The ruling in the U.S. District Court for the Eastern District of Washington preserves an important protection passed by the Washington State Legislature in 2019 to protect Washingtonians’ access to reproductive health care.
In his written order, Judge Stanley A. Bastian wrote: “Washington State supports a woman’s right to choose, as well as her right to access safe and legal abortion care…The Double-Billing Rule attempts to intrude on the State’s right to do so by imposing onerous, arbitrary, and unnecessary billing practices that have little to do with providing efficient and effective medical coverage and everything to do with trying to prevent Washington’s State’s recognition of women’s right to access safe and legal abortions.”
The order sent a pointed message to the federal government: “The Court will not condone HHS’s blatant disregard of the rights of Washington citizens.”
“The Trump Administration illegally sought to undermine protections for Washington women adopted with bipartisan support by our Legislature — and we stopped them,” Ferguson said. “By now, this is becoming a familiar refrain — President Trump acted illegally, and my team had to go to court to protect the rights of Washingtonians.”
In 2019, the Washington State Legislature passed the Reproductive Health Care Access for All Act with bipartisan support. Senator Emily Randall (D-Gig Harbor) was the prime sponsor. Gov.

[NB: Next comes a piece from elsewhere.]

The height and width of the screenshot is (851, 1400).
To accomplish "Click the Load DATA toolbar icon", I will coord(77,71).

Jay Inslee signed the bill into law and it became effective May 13, 2019.
Washington’s Reproductive Health Care Access for All Act includes a single-invoice provision requiring health insurance companies to bill enrollees with a single invoice for each coverage period.
In December 2019, the Trump Administration proposed the Double-Billing Rule to require health insurance companies to send consumers two separate bills for monthly insurance premiums: one for abortion coverage and another for all other coverage. The rule also directs insurers to demand two separate checks or two separate online transactions when paying the two bills.

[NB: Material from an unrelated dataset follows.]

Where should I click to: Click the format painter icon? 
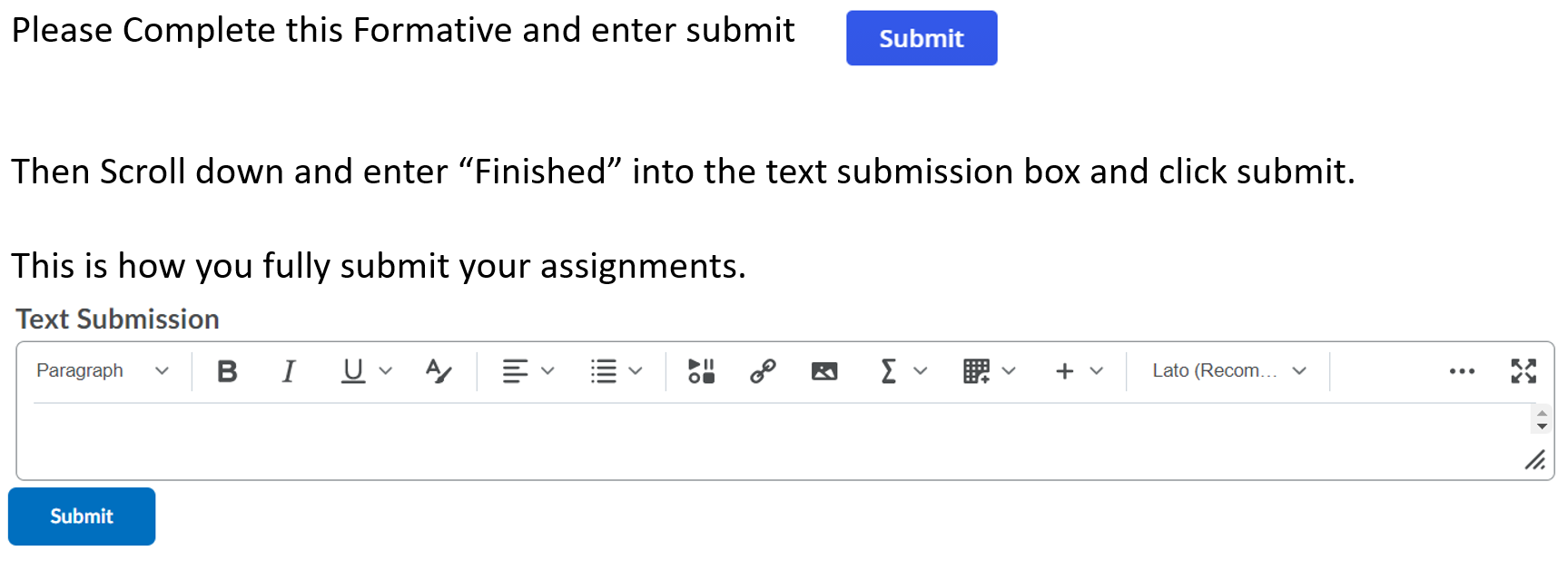pyautogui.click(x=439, y=371)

Often, abortion coverage accounts for less than a dollar of a patient’s monthly premium. The rule requires insurers to charge enrollees at least one dollar for abortion coverage. All enrollees will receive the second bill, regardless of whether or not they received abortion services.

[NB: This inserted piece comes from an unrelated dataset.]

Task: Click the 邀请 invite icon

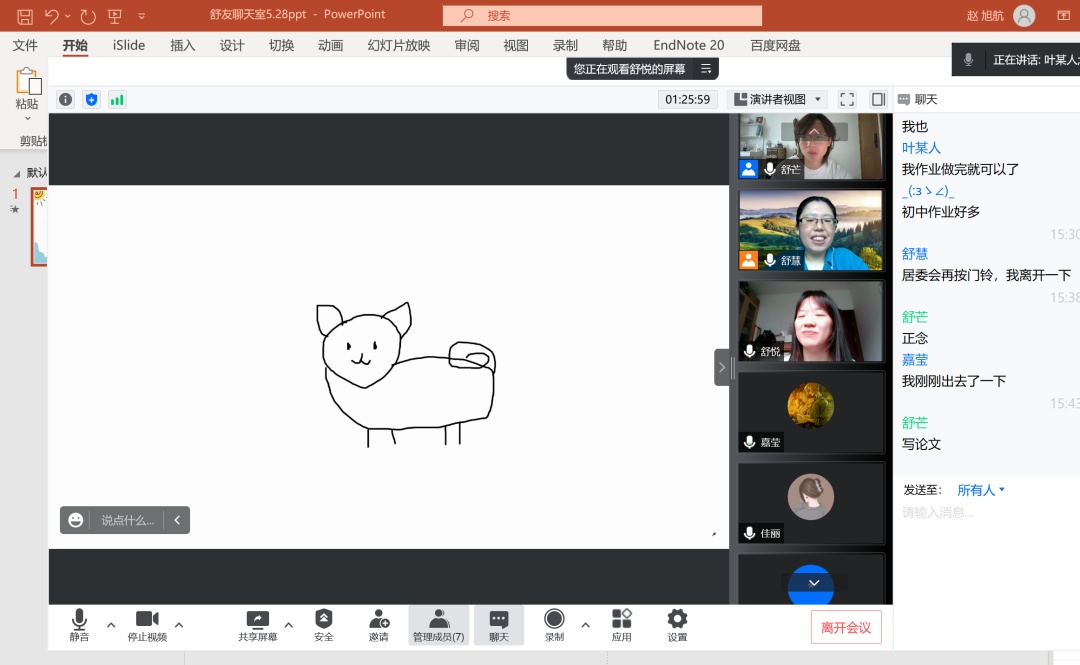Action: click(379, 624)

In January, Ferguson filed the lawsuit in the U.S. District Court for the Eastern District of Washington. His lawsuit asserted the rule would cause many Washington women to inadvertently fail to pay their premiums in full, jeopardizing their health coverage.
Ferguson argued the rule would cause unnecessary confusion for people who are likely to assume the second bill is a scam, an error or an optional fee that doesn’t apply to them. In fact, this second bill would be a part of the overall monthly premium for everyone enrolled in the plan, and a failure to pay it could result in a loss of insurance benefits. Forty percent of qualified health plan enrollees in Washington would lose coverage within 30 days of missing a payment.
“This scheduled federal rule will cause unnecessary confusion for consumers and is another attempt to chip away at reproductive health services,” Gov. Inslee said at the time Ferguson filed his lawsuit “I stand with Attorney General Ferguson and Insurance Commissioner Kreidler in their efforts to protect Washingtonians.”
Impacts of the Double-Billing Rule
Had it gone into effect, the Trump Administration’s rule would have applied specifically to qualified health plans sold to individuals on the state-run Health Benefit Exchange. More than 200,000 Washingtonians are covered under qualified health plans on the Exchange.
The Trump Administration’s own estimates show that the rule would increase health insurance costs by over $400 million in 2020 alone. Washington insurance companies estimated that this rule would raise their administrative costs by $100,000 to $500,000 each, a total of $3.5 million, leaving less funding available to cover health services.
The Double-Billing Rule would have gone into effect June 27.
Assistant Attorney General Kristin Beneski is leading the case for Washington, working with Assistant Attorneys General Laura Clinton and Spencer Coates.
Including this ruling, Ferguson has 28 legal victories against the Trump Administration and one defeat. Seventeen of those cases are finished and cannot be appealed. This legal victory is appealable.